Spinnenfäden im Regenbogen gegen das Licht

Text zum Thema Psyche

von  RainerMScholz

Auf dem rissigen, schmutzigen Betonboden in der Waschküche, wo der riesige eiercremefarbige Heizkessel stand, der nur samstags befeuert wurde, wenn überhaupt, die zementbekackte Badewanne und wo die langbeinigen Weberknechte vor dem verkalkten Klo herumhüpften, sollte ich meine Vorhaut in der Kälte zurückziehen und meinen Penis ordentlich waschen – aber es ging nicht, es schmerzte, und meine Oma war nicht in der Lage oder willens mir zu helfen oder zur Hand zu gehen. Da war der kleine Junge, der nicht wusste, wie er mit seinem Pieper umzugehen hatte und niemand, der ihm in seiner Not beistand. Schließlich wurde der Umstand behoben, in einer fremden Stadt, einem fremden Haus, betreut von seiner Erzeugerin, die gerade Pharmazie oder Soziales oder Psychoscheiß studierte und eigentlich Tippse im Nordwestkrankenhaus war. In ihrer Mittagspause schaute die gelegentlich vorbei und ich lag da in der Augusthitze, die anderen kranken Kinder spielten miteinander, und mein unbekannter Penis hatte Stacheln und Drähte und war wund und ich weinte, da ich nicht mehr vollständig war mit was auch immer, das ich bis dahin ohnehin nicht verstanden hatte. Scheinbar auch sonst niemand, der mir hätte beistehen können oder sollen oder müssen. Mein stachelbewehrter Penis der Trauer und Neurosen und der Renegation. Irgendwo muss die Geschichte ja beginnen. Hier vielleicht.

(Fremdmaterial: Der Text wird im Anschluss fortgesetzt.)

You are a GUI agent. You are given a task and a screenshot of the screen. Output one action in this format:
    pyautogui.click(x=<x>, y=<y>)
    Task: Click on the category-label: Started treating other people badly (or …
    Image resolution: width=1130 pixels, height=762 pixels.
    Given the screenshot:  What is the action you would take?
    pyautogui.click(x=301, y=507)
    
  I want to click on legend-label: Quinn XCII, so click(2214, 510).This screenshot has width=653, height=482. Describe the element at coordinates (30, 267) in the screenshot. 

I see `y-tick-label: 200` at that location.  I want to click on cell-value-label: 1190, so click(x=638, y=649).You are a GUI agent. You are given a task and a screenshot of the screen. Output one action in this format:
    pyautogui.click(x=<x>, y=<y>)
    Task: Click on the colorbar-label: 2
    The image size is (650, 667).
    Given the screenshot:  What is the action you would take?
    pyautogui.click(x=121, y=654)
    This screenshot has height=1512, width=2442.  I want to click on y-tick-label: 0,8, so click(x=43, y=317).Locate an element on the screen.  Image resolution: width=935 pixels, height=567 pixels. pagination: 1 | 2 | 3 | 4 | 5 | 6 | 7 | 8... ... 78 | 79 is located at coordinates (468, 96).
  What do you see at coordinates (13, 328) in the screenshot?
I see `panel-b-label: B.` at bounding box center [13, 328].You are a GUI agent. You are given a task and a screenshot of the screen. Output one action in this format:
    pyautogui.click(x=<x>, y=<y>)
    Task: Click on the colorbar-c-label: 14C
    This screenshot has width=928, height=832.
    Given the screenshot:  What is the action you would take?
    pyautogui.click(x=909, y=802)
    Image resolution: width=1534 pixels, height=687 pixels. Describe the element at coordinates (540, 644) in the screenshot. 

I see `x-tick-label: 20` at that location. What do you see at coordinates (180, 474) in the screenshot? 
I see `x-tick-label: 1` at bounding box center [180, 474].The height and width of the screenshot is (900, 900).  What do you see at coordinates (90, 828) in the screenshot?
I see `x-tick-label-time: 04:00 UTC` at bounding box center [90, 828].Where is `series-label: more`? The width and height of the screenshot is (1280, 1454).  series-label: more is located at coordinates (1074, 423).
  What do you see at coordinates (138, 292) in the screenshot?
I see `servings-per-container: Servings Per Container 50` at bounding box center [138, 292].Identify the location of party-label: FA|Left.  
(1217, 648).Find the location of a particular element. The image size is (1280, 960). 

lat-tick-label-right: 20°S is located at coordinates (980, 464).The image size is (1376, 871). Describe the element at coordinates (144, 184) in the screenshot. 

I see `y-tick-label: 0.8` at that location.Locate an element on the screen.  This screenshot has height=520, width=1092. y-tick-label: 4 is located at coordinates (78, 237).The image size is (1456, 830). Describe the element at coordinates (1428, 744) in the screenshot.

Das Programm im Hirn weiß nicht, dass es ein Programm ist.

Der Penis ist ein gefährliches Ding, sagte ich, er verursacht sogar Weltkriege.

Die Möse ist ein gefährliches Ding, sie verschluckt komplette Welten und gebiert immer neue Grausamkeiten, Blutstückige und Sumpfwesen.

Wenn ich in der Hölle bin, dann sollen alle anderen auch zur Hölle fahren, dachten die Dinge, die in mir sind.

Die Sonne füllt mir die Augen.

Mit Blut.

Und dann wächst etwas aus mir hervor.